Up: The Semantic Web | [Related] «^» «T» |
Monday, December 1, 2003
A New Website for Harper's Magazine
By Paul Ford
On December 1, 2003, a new website for Harper's Magazine launched at Harpers.org. This site was conceptualized, programmed, and designed by myself, under the management of Harper's senior editor Roger D. Hodge. I also wrote some copy for the site, and have been editing the Archive of pre-1900 articles.
I desperately need a nap, but I thought I'd tell you a bit about the site first.
The site looks like this, but larger.
It's been noted that Harpers.org looks like Ftrain. It's actually the other way around: Ftrain looks like Harpers.org. I've been using you, the Ftrain reader, as a guinea pig for about 5 months, testing ideas I developed for Harper's, finding out what JavaScript worked in which browser, which interface ideas were too baffling to include, and seeing how you dealt with different sorts of links.
Thanks for that.
Because Ftrain readers are free with both praise and criticism, this turned out to be a good way to craft a site that was accessible, worked in most browsers, and was enjoyable to use (with some practice). Now that Harpers.org is up and its design is stable, Ftrain can change according to my whim, and I can begin to break things here in new ways.
Now, I am going to blow my own horn. [1]
Features of Harpers.org
The regular list of new-age website tomfoolery applies: XHTML/CSS/QXNYTLRPK, accessible for the people, JavaScript zip-zap, validating RSS hoo-ha, etc. The framework is solid XML and XSLT2.0, and plays nice with others. But also:
Remixing Narrative
Harper's is built upon a Semantic Web framework—albeit a primitive one. I've written about what the Semantic Web is, and why it matters before, if you're curious, so I won't rehash that here.
Using this framework, Harper's is divided into two parts: narrative content, like the Features and the Weekly Review, and a taxonomy (or ontology, depending on your preferred term), called Connections.
- The taxonomy is a big list of interconnected topics—examples are Dolly the Sheep, Monkeys, and Satan.
- The Weekly Review, which is narrative content, is description of the events of the past week, published every Tuesday (see an example).
We cut up the Weekly Review into individual events (6000 of them, going back to the year 2000), and tagged them by date, using XML and a bit of programming. We did the same with the Harper's Index, except instead of events, we marked things up as “facts.”
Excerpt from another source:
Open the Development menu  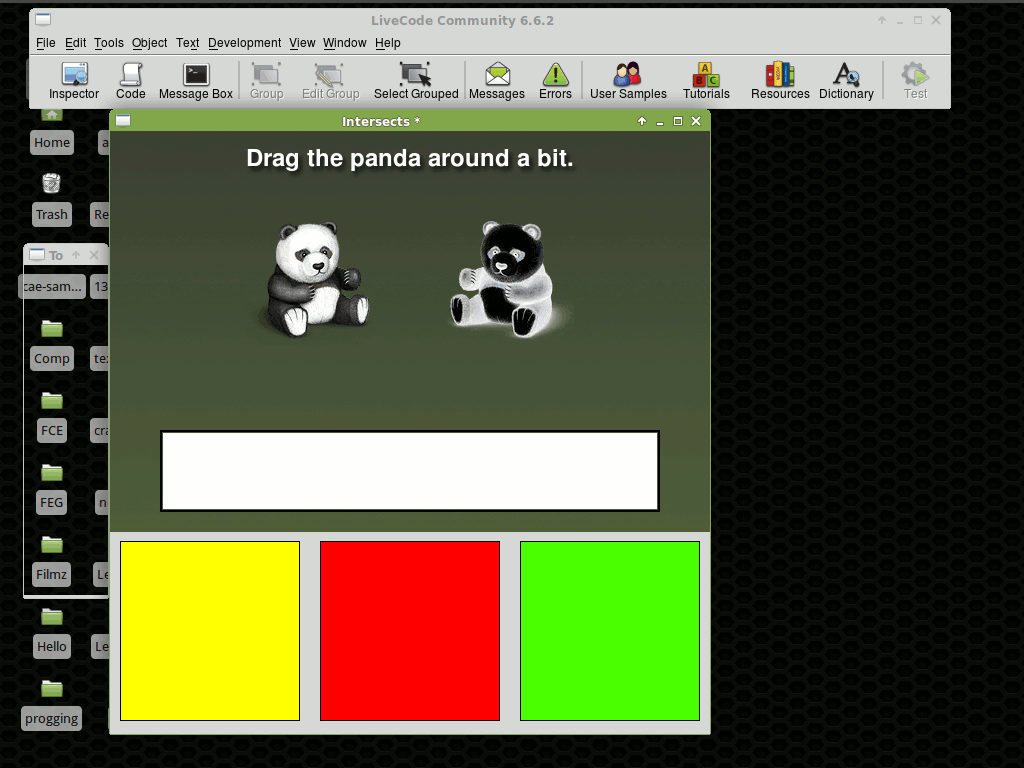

Then we added links inside the events and facts to items in the taxonomy. Magic occured: on the Satan page, for instance, is a list of all the events and facts related to Satan, sorted by time. Where do these facts come from? From the Weekly Review and the Index. On the opposite side, as you read the Weekly Review in its narrative form, all of the links in the site's content take you to timelines. Take a look at a recent Harper's Index and click around a bit—you'll see what I mean.
The best way to think about this is as a remix: the taxonomy is an automated remix of the narrative content on the site, except instead of chopping up a ballad to turn it into house music, we're turning narrative content into an annotated timeline. The content doesn't change, just the way it's presented.
Everything is in the Taxonomy
Harpers.org makes almost no distinction between data and metadata. Any block of text can have multiple blocks of text living inside of it (as when the Weekly Review contains events), and these blocks in turn can contain multiple blocks, and so forth. What this means in practice is that in addition to events and facts, I can add any arbitrary kind of data to the site. Links, Litigation, Questions, Answers, Lies, Photos, Crimes, any sort of boundary you can think of. By linking from inside of these boundaries to pages in the taxonomy, the taxonomy pages know to automatically list and sort them, whatever they are. How you display them is up to the XSLT code, and to the way the ontology is structured. Let's skip over that part.
Another example: the Bookstore is just another part of the site, and the ads for books are automatically generated from the bookstore. Advertising and editorial are produced with the same system using the same linking mechanism. In theory, this would allow by-topic sponsorships similar to keyword-based advertising on search engines: “I'd like this ad to run next to the religion category and on all pages related to religion.”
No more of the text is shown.